** WHAT THE TASK REQUIRES **
Give back the entries in full, exactly as they are written.

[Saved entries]
=== Section Start ===
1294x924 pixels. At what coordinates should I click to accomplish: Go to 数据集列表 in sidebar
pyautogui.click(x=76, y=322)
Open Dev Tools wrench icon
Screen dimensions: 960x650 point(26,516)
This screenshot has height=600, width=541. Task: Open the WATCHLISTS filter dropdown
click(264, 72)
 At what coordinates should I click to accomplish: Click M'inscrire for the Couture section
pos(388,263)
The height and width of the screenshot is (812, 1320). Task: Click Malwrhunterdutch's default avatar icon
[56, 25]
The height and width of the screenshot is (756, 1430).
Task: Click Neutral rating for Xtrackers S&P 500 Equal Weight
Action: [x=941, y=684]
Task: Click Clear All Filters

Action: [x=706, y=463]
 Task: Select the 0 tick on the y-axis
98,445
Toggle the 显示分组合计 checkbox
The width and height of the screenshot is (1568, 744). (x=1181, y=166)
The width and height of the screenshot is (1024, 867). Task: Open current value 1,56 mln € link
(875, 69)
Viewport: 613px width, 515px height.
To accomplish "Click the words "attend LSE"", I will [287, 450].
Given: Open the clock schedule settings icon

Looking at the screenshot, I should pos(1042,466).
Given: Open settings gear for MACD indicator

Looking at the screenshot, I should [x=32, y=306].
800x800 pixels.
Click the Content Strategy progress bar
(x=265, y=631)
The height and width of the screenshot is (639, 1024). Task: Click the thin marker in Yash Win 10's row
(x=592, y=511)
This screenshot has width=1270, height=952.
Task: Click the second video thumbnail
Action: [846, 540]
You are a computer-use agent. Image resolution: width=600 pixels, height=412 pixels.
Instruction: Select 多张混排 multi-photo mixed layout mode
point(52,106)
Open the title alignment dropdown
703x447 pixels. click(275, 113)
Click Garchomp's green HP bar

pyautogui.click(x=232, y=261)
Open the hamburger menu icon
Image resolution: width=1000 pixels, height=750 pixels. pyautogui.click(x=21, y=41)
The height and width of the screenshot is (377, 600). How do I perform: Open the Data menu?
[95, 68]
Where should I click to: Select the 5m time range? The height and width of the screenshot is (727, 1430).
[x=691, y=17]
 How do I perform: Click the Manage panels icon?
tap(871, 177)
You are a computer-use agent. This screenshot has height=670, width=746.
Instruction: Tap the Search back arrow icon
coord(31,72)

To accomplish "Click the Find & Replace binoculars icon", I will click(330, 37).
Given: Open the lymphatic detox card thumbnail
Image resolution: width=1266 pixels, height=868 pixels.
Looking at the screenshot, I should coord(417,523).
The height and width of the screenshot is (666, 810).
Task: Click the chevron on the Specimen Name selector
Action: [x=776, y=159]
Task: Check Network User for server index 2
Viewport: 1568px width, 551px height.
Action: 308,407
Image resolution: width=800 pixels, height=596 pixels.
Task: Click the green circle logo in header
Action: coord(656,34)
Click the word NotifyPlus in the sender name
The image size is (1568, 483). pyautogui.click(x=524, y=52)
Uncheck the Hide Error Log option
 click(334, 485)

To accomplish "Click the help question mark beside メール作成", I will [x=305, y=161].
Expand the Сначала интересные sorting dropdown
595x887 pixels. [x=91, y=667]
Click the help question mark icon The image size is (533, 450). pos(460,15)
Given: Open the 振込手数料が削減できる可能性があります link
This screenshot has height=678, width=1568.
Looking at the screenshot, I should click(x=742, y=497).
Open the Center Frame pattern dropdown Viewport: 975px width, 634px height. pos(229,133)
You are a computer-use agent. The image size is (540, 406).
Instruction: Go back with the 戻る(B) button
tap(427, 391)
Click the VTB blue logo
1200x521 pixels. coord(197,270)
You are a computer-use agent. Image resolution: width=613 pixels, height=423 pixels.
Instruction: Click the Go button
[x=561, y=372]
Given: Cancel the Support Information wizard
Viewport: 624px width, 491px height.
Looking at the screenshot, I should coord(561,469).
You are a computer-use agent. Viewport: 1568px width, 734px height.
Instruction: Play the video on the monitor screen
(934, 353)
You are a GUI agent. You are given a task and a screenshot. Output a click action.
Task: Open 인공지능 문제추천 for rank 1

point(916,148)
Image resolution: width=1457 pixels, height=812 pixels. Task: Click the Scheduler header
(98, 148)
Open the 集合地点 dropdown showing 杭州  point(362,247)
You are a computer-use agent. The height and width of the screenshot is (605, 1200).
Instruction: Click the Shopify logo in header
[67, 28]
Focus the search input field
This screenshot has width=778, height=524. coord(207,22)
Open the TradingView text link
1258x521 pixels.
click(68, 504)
=== Section End ===
** COMPLETED TASK **
1294x924 pixels. At what coordinates should I click to accomplish: Go to 数据集列表 in sidebar
pyautogui.click(x=76, y=322)
Open Dev Tools wrench icon
Screen dimensions: 960x650 point(26,516)
This screenshot has height=600, width=541. Task: Open the WATCHLISTS filter dropdown
click(264, 72)
 At what coordinates should I click to accomplish: Click M'inscrire for the Couture section
pos(388,263)
The height and width of the screenshot is (812, 1320). Task: Click Malwrhunterdutch's default avatar icon
[56, 25]
The height and width of the screenshot is (756, 1430).
Task: Click Neutral rating for Xtrackers S&P 500 Equal Weight
Action: [x=941, y=684]
Task: Click Clear All Filters

Action: [x=706, y=463]
 Task: Select the 0 tick on the y-axis
98,445
Toggle the 显示分组合计 checkbox
The width and height of the screenshot is (1568, 744). (x=1181, y=166)
The width and height of the screenshot is (1024, 867). Task: Open current value 1,56 mln € link
(875, 69)
Viewport: 613px width, 515px height.
To accomplish "Click the words "attend LSE"", I will [287, 450].
Given: Open the clock schedule settings icon

Looking at the screenshot, I should pos(1042,466).
Given: Open settings gear for MACD indicator

Looking at the screenshot, I should [x=32, y=306].
800x800 pixels.
Click the Content Strategy progress bar
(x=265, y=631)
The height and width of the screenshot is (639, 1024). Task: Click the thin marker in Yash Win 10's row
(x=592, y=511)
This screenshot has width=1270, height=952.
Task: Click the second video thumbnail
Action: [846, 540]
You are a computer-use agent. Image resolution: width=600 pixels, height=412 pixels.
Instruction: Select 多张混排 multi-photo mixed layout mode
point(52,106)
Open the title alignment dropdown
703x447 pixels. click(275, 113)
Click Garchomp's green HP bar

pyautogui.click(x=232, y=261)
Open the hamburger menu icon
Image resolution: width=1000 pixels, height=750 pixels. pyautogui.click(x=21, y=41)
The height and width of the screenshot is (377, 600). How do I perform: Open the Data menu?
[95, 68]
Where should I click to: Select the 5m time range? The height and width of the screenshot is (727, 1430).
[x=691, y=17]
 How do I perform: Click the Manage panels icon?
tap(871, 177)
You are a computer-use agent. This screenshot has height=670, width=746.
Instruction: Tap the Search back arrow icon
coord(31,72)

To accomplish "Click the Find & Replace binoculars icon", I will click(330, 37).
Given: Open the lymphatic detox card thumbnail
Image resolution: width=1266 pixels, height=868 pixels.
Looking at the screenshot, I should coord(417,523).
The height and width of the screenshot is (666, 810).
Task: Click the chevron on the Specimen Name selector
Action: [x=776, y=159]
Task: Check Network User for server index 2
Viewport: 1568px width, 551px height.
Action: 308,407
Image resolution: width=800 pixels, height=596 pixels.
Task: Click the green circle logo in header
Action: coord(656,34)
Click the word NotifyPlus in the sender name
The image size is (1568, 483). pyautogui.click(x=524, y=52)
Uncheck the Hide Error Log option
 click(334, 485)

To accomplish "Click the help question mark beside メール作成", I will [x=305, y=161].
Expand the Сначала интересные sorting dropdown
595x887 pixels. [x=91, y=667]
Click the help question mark icon The image size is (533, 450). pos(460,15)
Given: Open the 振込手数料が削減できる可能性があります link
This screenshot has height=678, width=1568.
Looking at the screenshot, I should click(x=742, y=497).
Open the Center Frame pattern dropdown Viewport: 975px width, 634px height. pos(229,133)
You are a computer-use agent. The image size is (540, 406).
Instruction: Go back with the 戻る(B) button
tap(427, 391)
Click the VTB blue logo
1200x521 pixels. coord(197,270)
You are a computer-use agent. Image resolution: width=613 pixels, height=423 pixels.
Instruction: Click the Go button
[x=561, y=372]
Given: Cancel the Support Information wizard
Viewport: 624px width, 491px height.
Looking at the screenshot, I should coord(561,469).
You are a computer-use agent. Viewport: 1568px width, 734px height.
Instruction: Play the video on the monitor screen
(934, 353)
You are a GUI agent. You are given a task and a screenshot. Output a click action.
Task: Open 인공지능 문제추천 for rank 1

point(916,148)
Image resolution: width=1457 pixels, height=812 pixels. Task: Click the Scheduler header
(98, 148)
Open the 集合地点 dropdown showing 杭州  point(362,247)
You are a computer-use agent. The height and width of the screenshot is (605, 1200).
Instruction: Click the Shopify logo in header
[67, 28]
Focus the search input field
This screenshot has width=778, height=524. coord(207,22)
Open the TradingView text link
1258x521 pixels.
click(68, 504)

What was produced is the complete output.